Completando um ano este mês, o programa Mesa pra dois, apresentado pela dupla de chefs Alex Atala e Flávia Quaresma, é, hoje, o principal vetor dessa mudança. “O programa não é de receitas, é de gastronomia. Falamos de cultura e regionalismos”, esclarece Atala. O passo-a-passo na preparação dos pratos é o de menos. Não há receitas passando em letreiros nem sendo ditadas vagarosamente no vídeo – quem quiser receitas detalhadas deve entrar no site www.globosat.globo.com/gnt
O roteiro do programa se divide entre as tomadas externas, a cargo de Flávia, e a performance de Atala em uma cozinha-estúdio bem clean. Geralmente, ela desenvolve o tema do programa conversando com chefs, especialistas nas mais diversas áreas (como fabricantes de facas e produtores de pimentas) e colhendo depoimentos e impressões de populares.
“Quando se pretende cozinhar melhor, o foco deve estar mais na técnica e menos no texto da receita, privilegiando a compreensão e a execução dos pratos. Os livros não dão o exercício e a TV ilustra e incentiva”, explica Atala. Ele se preocupa em explicar detalhadamente técnicas e revelar truques que tornam o dia-a-dia dos chefs mais fácil.
“Acho que o sucesso do programa é fruto da demanda que já existia por algo diferenciado. A resposta foi imediata”, avalia o chef. Ele afirma que Mesa pra dois estreou no horário que era, então, um dos piores do GNT e que, hoje, ocupa o segundo lugar durante o dia e o nono no horário nobre, entre as atrações mais assistidas do canal. “No primeiro momento, recusei o convite. Não queria me tornar o Sílvio Santos da gastronomia”, revela. Para Atala, cozinhar é uma paixão, mas fazê-lo na frente das câmeras, conversando com os telespectadores, continua sendo um desafio. “O início foi muito assustador, mas recompensador. Ainda não estou totalmente seguro, apesar de ver que o programa vai bem”, diz. Ele tem aulas com uma fonoaudióloga desde a estréia e freqüentemente manipula um palitinho com a língua para estimular a dicção.

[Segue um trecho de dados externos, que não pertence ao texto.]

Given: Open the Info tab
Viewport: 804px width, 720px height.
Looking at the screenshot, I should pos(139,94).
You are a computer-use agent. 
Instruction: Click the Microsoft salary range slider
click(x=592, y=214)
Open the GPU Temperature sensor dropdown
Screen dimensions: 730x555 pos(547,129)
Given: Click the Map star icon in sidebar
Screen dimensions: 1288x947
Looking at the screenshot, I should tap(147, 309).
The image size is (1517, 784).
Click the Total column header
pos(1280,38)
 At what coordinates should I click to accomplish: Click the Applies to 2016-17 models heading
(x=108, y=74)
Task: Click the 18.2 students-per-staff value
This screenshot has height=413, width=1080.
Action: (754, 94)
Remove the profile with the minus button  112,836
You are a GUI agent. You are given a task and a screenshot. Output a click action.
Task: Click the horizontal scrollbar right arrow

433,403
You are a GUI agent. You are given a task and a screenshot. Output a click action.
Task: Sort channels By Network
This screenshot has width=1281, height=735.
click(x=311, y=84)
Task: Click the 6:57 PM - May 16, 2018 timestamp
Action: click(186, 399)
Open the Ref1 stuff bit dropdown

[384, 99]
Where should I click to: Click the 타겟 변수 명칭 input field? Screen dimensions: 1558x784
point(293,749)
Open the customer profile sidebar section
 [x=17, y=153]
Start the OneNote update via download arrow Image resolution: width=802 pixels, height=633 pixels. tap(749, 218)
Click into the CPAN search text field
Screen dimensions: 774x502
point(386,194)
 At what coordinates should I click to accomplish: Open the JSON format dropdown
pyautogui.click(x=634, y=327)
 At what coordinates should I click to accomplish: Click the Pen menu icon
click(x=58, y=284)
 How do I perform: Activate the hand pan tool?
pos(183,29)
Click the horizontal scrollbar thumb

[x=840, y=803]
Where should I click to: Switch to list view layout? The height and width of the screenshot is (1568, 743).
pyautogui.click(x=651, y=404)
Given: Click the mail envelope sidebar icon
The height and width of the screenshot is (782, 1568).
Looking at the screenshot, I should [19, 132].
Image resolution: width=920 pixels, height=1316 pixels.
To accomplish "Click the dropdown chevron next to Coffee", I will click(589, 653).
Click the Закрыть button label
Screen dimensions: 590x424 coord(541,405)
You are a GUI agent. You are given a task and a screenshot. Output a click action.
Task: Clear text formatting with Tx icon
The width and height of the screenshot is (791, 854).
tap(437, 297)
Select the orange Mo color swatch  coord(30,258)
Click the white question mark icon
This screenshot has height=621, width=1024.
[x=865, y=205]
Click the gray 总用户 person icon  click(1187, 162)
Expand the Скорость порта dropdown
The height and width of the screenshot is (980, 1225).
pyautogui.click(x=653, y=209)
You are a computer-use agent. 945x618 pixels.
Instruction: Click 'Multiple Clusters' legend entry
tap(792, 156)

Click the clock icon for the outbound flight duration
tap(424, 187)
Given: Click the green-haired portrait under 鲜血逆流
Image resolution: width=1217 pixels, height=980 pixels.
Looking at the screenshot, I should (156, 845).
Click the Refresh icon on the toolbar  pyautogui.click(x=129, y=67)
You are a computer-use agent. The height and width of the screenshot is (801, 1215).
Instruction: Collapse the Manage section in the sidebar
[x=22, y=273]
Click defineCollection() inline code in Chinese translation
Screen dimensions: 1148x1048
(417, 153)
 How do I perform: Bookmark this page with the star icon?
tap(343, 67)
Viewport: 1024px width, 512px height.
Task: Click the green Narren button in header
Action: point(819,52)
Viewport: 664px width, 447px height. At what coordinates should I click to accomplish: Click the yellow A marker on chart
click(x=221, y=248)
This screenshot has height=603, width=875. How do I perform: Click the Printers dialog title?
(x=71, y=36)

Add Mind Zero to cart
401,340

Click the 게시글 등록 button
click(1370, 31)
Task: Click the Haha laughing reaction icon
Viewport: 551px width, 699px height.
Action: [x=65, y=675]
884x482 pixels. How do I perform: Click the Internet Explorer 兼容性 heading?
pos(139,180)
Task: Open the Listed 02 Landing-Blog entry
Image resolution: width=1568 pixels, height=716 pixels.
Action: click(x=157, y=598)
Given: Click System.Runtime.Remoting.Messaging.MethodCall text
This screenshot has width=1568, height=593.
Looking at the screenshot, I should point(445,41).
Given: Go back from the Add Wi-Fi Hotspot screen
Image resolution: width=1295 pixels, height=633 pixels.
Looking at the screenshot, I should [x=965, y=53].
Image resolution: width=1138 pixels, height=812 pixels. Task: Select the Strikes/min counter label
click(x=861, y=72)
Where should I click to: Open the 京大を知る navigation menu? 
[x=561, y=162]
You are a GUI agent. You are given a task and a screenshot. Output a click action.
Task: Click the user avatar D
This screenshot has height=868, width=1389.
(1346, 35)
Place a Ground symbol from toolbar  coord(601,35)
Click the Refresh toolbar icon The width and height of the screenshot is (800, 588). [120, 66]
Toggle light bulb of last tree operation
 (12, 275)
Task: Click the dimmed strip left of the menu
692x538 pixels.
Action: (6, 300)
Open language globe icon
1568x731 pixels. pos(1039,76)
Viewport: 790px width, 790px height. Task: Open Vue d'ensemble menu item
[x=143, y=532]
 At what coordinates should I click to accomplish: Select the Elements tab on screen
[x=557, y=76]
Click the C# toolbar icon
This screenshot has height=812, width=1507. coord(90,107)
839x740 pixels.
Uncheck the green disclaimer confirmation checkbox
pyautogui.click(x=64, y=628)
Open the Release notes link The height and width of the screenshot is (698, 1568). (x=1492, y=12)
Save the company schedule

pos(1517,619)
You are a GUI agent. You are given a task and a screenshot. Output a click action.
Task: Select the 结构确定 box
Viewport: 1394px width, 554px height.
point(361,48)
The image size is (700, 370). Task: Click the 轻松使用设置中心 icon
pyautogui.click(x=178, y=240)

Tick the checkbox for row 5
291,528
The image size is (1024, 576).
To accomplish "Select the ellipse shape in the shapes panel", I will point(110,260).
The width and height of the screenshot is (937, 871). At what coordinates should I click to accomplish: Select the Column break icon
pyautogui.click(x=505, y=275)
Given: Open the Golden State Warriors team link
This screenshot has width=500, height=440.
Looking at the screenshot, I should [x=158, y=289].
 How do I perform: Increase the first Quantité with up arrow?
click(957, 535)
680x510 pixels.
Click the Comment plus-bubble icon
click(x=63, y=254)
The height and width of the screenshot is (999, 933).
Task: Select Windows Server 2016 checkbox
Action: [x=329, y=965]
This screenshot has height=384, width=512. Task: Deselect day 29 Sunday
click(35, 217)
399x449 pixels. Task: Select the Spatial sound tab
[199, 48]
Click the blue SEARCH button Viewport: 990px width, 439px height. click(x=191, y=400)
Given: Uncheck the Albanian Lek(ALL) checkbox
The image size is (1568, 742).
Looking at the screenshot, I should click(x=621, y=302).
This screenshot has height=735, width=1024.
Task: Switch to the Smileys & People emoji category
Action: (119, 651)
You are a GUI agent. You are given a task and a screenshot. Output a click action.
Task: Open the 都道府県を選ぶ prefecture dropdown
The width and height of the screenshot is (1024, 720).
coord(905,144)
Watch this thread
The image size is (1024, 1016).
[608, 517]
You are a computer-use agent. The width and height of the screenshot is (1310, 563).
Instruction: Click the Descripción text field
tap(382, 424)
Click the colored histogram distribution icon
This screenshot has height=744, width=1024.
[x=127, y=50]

NOVIDADES A fotografia e o dinamismo das cenas em que as receitas são desenvolvidas são o diferencial do programa. No cenário predomina a cor branca, direcionando toda a atenção para Atala e o que ele está preparando. O apuro estético é percebido também nos planos fechados, que não funcionam apenas como uma lupa, mas parecem ainda querer despertar no telespectador o prazer de observar o ponto de grelha de uma carne ou a beleza fluida de um fio de azeite.
Também chama a atenção o foco constante na cultura, receitas e ingredientes brasileiros. O prato pode até ser o clássico filé au poivre vert, mas as pimentas verdes são brasileiríssimas, colhidas no pé por Flávia, em suas viagens por todo o Brasil, e levadas para a cozinha do programa. Há, também, preocupação com o avanço da gastronomia nacional. No próximo programa, a ser exibido às 22h desta quinta-feira, o tema será as festividades juninas. Em Caruaru, no interior pernambucano, a chef experimentou quitutes típicos da época e revela os segredos de alguns deles com que entende do assunto. No estúdio, Atala vai propor novas combinações, como pamonha com foie gras e coelho com pinhão e mostarda.